Needed from the data below: every line from the one with "Expand the tweet options chevron menu" up to and including the one with "You are a computer-use agent. Image", repeated exactly and with nothing else.

-=-=-=-=-

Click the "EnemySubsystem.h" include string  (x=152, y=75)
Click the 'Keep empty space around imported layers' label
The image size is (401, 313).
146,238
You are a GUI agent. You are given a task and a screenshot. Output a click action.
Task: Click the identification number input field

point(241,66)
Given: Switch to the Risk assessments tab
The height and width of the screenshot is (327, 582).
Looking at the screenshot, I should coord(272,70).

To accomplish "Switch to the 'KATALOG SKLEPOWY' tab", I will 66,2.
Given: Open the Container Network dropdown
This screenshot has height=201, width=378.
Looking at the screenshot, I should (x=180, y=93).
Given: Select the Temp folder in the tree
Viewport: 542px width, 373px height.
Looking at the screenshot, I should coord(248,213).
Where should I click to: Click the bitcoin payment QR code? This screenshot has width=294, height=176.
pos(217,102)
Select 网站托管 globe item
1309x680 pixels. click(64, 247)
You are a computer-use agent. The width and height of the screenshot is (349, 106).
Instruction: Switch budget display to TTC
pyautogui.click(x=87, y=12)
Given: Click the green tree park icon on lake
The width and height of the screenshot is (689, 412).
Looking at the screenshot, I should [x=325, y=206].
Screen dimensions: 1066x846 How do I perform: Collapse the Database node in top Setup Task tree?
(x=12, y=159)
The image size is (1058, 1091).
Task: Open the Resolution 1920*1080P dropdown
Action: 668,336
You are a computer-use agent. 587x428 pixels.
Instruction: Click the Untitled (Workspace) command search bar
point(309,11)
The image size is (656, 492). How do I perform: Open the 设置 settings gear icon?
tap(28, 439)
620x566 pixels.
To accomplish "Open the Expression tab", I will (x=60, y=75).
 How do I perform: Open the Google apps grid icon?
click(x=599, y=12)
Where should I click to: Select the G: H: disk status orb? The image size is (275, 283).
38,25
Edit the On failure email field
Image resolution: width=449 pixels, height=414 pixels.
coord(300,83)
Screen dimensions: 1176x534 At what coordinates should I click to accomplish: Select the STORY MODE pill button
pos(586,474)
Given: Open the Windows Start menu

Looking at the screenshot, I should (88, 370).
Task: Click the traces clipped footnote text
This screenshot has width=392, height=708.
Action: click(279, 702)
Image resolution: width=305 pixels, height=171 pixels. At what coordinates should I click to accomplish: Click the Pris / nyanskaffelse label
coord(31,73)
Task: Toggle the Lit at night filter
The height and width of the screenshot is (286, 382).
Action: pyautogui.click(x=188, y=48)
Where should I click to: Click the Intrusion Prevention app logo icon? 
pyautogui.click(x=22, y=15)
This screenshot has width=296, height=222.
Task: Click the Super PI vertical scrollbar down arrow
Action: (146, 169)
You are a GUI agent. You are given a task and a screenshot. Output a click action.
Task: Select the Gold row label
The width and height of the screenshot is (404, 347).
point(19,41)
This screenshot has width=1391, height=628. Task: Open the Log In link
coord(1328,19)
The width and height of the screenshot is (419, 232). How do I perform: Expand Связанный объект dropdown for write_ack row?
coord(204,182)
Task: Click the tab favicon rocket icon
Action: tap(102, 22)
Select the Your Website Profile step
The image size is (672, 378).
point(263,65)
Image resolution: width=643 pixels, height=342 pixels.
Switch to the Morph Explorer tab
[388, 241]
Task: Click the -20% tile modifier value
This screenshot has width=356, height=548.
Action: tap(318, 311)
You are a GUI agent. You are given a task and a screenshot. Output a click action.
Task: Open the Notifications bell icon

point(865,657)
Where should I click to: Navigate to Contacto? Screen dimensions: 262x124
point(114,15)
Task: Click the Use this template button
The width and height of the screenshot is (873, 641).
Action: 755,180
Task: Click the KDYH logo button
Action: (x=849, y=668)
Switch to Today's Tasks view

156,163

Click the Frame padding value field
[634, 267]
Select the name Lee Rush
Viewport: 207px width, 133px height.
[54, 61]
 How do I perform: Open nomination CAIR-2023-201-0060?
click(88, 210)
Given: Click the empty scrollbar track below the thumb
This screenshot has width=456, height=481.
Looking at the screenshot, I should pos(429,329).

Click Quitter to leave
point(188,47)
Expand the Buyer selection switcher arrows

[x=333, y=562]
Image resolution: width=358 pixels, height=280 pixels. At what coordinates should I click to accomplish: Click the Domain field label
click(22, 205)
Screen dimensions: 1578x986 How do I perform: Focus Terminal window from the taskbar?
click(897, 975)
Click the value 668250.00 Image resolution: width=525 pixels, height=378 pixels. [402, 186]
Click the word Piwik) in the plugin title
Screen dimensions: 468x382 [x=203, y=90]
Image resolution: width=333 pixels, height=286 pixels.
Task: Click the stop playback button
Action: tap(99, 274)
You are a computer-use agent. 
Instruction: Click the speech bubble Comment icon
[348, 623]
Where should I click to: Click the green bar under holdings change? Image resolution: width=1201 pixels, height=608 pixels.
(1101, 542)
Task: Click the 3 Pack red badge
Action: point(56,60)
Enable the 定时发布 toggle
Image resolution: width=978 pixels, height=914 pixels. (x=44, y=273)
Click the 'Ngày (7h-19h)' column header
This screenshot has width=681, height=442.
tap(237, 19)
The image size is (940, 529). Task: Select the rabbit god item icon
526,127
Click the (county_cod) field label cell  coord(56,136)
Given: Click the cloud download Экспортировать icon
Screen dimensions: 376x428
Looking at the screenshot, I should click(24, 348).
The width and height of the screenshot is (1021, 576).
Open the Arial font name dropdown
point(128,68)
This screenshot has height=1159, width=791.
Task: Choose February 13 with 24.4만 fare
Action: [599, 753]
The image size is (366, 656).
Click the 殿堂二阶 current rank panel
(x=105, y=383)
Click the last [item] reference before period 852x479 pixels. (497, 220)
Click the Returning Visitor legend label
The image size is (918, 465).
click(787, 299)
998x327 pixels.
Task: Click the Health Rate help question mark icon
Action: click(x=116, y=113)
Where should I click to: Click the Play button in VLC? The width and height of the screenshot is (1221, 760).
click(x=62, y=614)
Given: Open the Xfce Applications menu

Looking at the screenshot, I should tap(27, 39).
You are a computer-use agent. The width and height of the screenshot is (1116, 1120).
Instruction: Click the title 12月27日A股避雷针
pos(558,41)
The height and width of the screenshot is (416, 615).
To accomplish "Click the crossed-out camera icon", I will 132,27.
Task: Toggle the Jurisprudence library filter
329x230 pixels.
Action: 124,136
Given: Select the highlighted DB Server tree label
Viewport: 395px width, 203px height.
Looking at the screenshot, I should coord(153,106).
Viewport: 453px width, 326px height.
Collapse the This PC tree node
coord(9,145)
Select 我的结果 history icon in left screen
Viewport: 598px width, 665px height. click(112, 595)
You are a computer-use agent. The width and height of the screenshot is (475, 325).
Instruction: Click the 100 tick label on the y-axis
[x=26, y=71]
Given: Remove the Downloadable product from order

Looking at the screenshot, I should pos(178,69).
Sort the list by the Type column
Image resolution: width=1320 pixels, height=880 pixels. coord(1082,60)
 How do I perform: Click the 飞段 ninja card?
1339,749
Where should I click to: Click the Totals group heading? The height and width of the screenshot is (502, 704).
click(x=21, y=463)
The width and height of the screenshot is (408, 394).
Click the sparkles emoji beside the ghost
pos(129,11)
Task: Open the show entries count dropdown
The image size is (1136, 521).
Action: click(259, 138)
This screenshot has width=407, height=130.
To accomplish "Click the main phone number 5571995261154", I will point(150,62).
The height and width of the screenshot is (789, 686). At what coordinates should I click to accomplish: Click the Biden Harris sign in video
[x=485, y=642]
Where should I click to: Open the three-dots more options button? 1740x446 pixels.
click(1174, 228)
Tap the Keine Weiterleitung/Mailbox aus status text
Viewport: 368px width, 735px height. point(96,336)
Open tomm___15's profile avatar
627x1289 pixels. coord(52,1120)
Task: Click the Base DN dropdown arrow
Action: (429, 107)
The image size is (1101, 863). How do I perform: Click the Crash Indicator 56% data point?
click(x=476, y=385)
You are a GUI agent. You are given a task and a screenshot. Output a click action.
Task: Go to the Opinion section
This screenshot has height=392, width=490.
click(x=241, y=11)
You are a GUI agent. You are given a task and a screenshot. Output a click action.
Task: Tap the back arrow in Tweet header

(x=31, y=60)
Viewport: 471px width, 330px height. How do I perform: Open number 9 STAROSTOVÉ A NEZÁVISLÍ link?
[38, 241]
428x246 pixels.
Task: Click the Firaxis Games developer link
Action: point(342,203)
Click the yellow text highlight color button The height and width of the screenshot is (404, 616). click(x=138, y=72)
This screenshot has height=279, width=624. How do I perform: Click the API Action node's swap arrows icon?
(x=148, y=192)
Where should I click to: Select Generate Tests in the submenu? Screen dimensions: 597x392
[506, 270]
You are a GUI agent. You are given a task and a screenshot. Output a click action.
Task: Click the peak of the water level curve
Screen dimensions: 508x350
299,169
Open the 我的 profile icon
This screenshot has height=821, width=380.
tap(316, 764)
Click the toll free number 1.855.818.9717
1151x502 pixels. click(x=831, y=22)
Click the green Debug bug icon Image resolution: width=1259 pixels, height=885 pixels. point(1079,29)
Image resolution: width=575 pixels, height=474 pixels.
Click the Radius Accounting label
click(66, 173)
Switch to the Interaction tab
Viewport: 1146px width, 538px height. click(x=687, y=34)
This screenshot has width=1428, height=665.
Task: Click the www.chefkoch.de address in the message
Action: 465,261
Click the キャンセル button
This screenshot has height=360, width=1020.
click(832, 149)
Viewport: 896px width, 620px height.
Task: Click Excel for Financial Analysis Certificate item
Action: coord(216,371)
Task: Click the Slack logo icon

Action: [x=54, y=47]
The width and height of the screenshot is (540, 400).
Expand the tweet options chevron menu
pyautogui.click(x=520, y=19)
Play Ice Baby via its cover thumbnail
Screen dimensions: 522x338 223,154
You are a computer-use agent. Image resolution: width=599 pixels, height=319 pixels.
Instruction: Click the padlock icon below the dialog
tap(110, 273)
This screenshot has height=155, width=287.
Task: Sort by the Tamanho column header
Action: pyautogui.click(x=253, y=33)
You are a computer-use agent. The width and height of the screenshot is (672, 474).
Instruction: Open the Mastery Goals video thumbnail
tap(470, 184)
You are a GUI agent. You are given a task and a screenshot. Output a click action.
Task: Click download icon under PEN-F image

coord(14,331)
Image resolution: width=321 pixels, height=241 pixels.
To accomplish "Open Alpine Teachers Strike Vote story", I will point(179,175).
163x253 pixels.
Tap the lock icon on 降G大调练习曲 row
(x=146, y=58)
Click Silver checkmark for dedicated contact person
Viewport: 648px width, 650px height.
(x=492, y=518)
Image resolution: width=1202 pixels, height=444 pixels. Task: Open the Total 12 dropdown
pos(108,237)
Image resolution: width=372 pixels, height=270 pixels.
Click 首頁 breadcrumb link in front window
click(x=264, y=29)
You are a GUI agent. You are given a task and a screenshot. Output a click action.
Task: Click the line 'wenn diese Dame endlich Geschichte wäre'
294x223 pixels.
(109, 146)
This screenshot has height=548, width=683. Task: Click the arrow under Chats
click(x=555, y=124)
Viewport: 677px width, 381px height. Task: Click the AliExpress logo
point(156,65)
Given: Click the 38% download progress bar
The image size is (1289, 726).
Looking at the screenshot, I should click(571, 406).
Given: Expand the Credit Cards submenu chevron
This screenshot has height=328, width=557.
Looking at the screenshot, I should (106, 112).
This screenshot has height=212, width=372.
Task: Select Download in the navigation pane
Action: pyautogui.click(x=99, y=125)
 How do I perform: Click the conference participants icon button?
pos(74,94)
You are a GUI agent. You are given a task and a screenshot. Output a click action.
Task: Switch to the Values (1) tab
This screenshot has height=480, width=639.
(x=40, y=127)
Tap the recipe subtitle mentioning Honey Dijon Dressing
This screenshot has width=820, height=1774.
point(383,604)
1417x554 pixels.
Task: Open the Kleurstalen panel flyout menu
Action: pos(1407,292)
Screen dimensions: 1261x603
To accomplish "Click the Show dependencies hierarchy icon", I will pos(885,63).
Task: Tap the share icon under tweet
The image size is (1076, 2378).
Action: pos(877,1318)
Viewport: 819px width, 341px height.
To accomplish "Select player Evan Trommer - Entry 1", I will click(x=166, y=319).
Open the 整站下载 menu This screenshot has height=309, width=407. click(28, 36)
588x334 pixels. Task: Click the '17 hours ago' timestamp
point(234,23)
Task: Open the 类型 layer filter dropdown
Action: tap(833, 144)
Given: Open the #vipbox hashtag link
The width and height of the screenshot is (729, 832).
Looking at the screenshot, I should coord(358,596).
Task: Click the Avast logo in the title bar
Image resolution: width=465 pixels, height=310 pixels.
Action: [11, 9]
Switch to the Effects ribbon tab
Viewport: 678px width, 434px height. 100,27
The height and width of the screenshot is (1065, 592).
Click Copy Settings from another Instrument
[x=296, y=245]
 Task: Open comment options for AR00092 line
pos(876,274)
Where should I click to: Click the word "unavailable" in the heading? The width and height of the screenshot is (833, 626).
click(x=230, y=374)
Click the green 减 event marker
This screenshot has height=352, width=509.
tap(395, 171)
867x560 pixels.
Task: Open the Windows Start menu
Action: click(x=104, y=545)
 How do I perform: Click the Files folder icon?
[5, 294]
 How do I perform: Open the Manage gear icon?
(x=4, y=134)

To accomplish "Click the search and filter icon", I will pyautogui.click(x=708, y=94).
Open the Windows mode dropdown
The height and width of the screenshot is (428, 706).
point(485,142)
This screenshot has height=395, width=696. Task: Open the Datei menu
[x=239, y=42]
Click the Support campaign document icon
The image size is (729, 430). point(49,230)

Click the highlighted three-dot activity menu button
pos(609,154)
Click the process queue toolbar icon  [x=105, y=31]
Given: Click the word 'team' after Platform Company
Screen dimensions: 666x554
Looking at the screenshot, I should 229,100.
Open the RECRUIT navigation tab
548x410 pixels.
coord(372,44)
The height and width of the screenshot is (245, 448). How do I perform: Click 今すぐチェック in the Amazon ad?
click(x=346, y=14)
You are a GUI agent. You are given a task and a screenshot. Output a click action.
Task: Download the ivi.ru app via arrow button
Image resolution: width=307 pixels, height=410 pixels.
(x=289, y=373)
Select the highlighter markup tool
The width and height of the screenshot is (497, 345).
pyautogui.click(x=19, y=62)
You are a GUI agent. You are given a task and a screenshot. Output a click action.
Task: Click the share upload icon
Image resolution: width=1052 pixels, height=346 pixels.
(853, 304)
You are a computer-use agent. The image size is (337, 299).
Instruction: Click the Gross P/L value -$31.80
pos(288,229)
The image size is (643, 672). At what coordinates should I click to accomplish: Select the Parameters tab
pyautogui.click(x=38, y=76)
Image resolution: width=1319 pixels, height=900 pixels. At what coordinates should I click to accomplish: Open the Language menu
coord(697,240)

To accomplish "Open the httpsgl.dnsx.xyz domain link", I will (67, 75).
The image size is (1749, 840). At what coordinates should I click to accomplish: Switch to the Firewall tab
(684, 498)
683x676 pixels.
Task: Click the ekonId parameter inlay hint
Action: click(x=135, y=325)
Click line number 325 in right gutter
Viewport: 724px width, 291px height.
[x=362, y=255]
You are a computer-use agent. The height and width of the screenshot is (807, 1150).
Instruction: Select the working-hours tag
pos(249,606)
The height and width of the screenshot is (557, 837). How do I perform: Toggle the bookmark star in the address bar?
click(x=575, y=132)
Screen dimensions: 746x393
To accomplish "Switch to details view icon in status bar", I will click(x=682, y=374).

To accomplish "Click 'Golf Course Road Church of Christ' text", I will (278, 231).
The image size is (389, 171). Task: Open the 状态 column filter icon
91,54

-=-=-=-=-

◆ **YOUR RESPONSE**:
Expand the tweet options chevron menu
pyautogui.click(x=520, y=19)
Play Ice Baby via its cover thumbnail
Screen dimensions: 522x338 223,154
You are a computer-use agent. Image resolution: width=599 pixels, height=319 pixels.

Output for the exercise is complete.